Un amor e una protagonista indimenticabile
Laia Costa è un’attrice come raramente se ne vedono e ricorda, in questo, la Valentina Lodovini de La giusta distanza di Carlo Mazzacurati: si intona agli esseri umani e all’ambiente senza farsene contagiare, vibra di ogni emozione, di ogni intemperie, anche metereologica, a ogni sguardo, pur rimanendo misuratissima nell’esprimere tutto ciò, come l’attrice italiana riusciva, per esempio, nel viaggio sulla chiatta nel film suddetto. Ecco perché, ad esempio, nelle scene di sesso, ti scuote profondamente Laia Costa. Perché scevra di ogni enfasi, ti porta spudoratamente dentro di lei, non c’è quasi filtro tra lo spettatore e il dolore, il piacere, la rabbia, il respiro del suo personaggio.

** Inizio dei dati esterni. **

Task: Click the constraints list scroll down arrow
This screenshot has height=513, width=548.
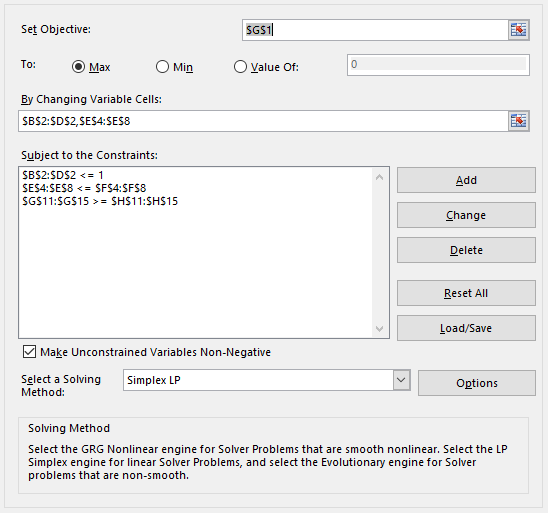Action: [380, 329]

Nat siamo noi, tutte le volte che abbiamo avuto paura e abbiamo provato a nasconderci in un gruppo, in una comunità e in tutte le sue tossicità per divenire vittime complici. Nat siamo noi quando ci siamo ripresi noi stessi, quando abbiamo pianto e poi reagito contro chi era in cima alla piramide di questo ecosistema malato, quando abbiamo scelto noi stessi vedendo lo squallore di chi continuava ad avere paura.
Un amor, in fondo, è innanzitutto quello che dobbiamo provare per noi stessi.